(Input Opens)

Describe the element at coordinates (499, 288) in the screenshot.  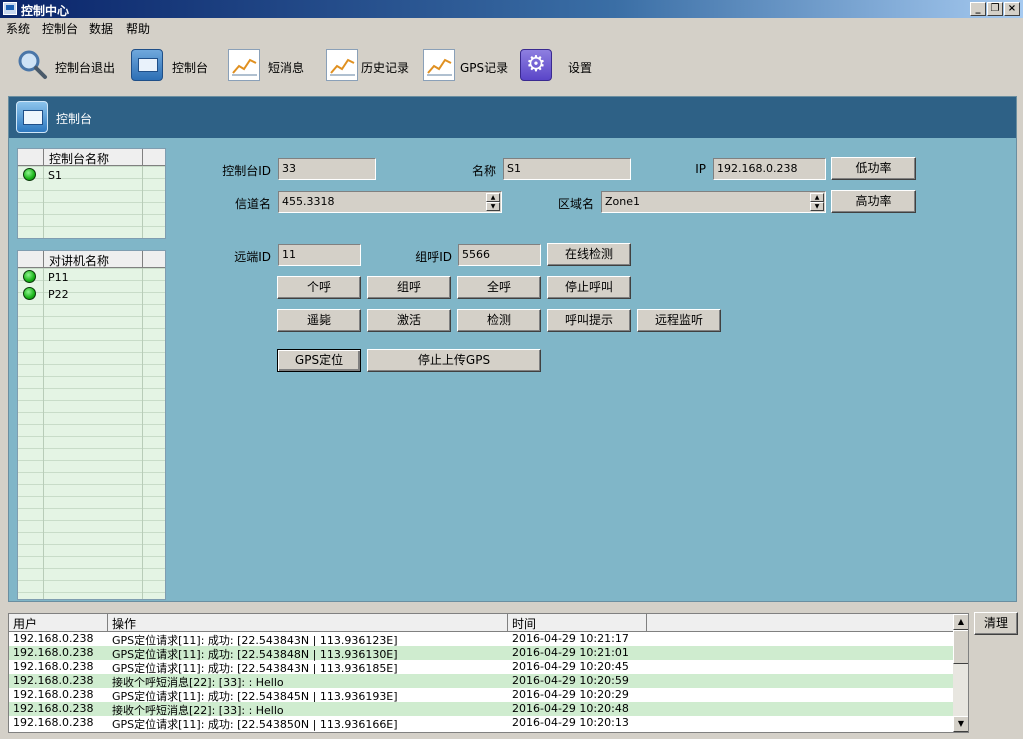
I see `all-call-button: 全呼` at that location.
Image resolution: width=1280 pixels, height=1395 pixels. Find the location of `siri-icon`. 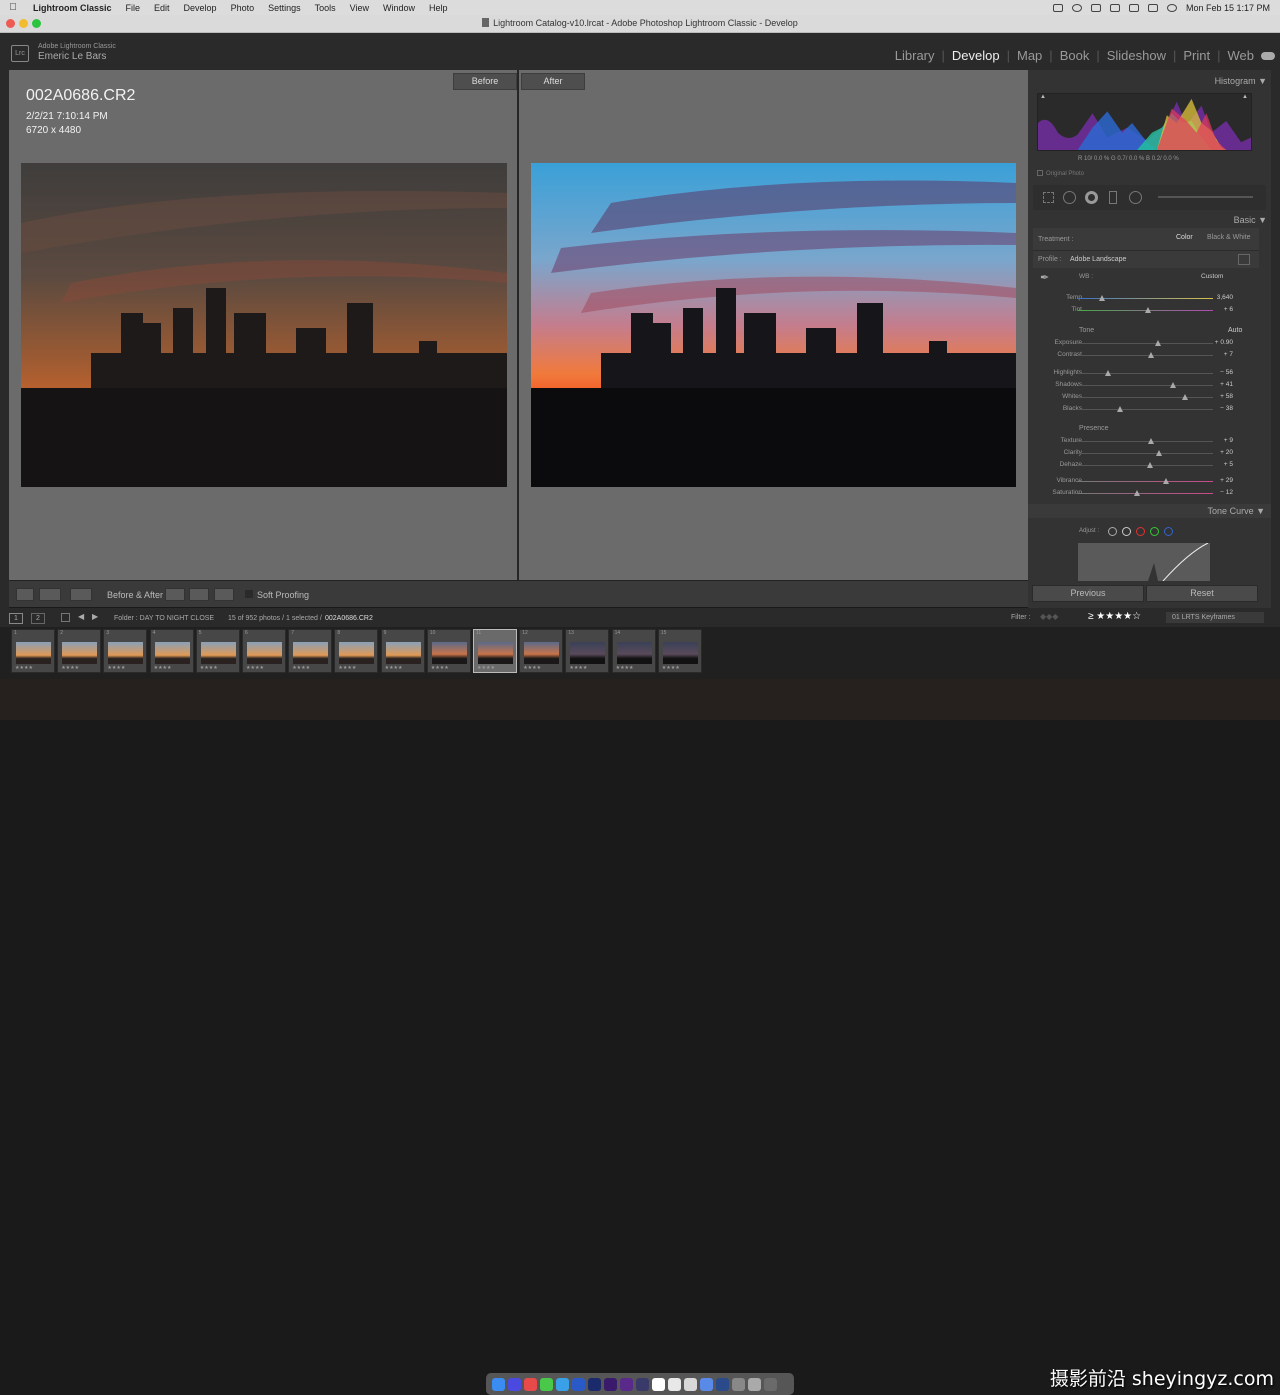

siri-icon is located at coordinates (514, 1384).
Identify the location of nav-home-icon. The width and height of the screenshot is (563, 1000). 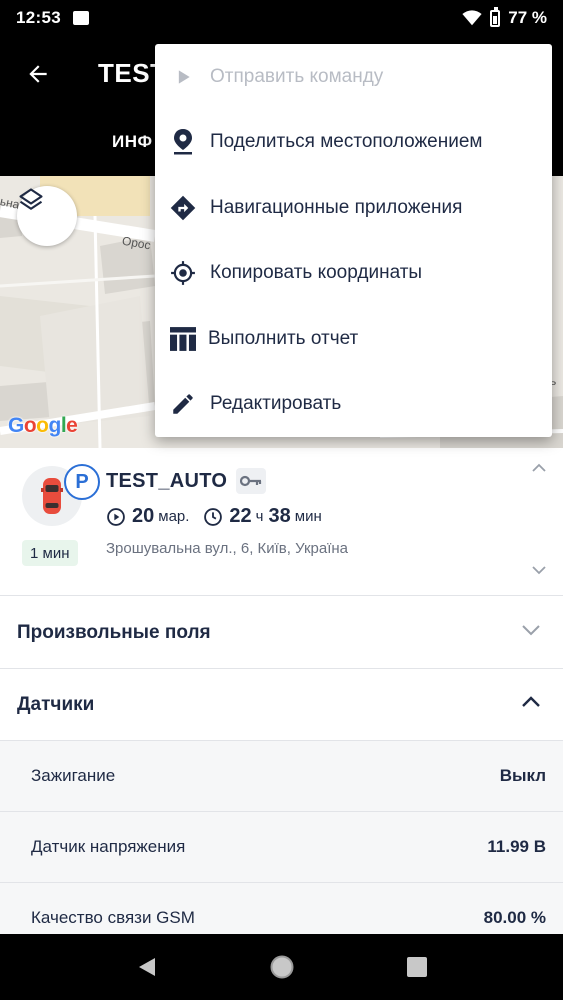
(282, 967).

(Input Closes)

Retype all of the records above word for word, without the pictures.

**Reply**.
Describe the element at coordinates (499, 288) in the screenshot.  
I see `all-call-button: 全呼` at that location.
Image resolution: width=1280 pixels, height=1395 pixels. Find the location of `siri-icon`. 

siri-icon is located at coordinates (514, 1384).
Identify the location of nav-home-icon. The width and height of the screenshot is (563, 1000). 
(282, 967).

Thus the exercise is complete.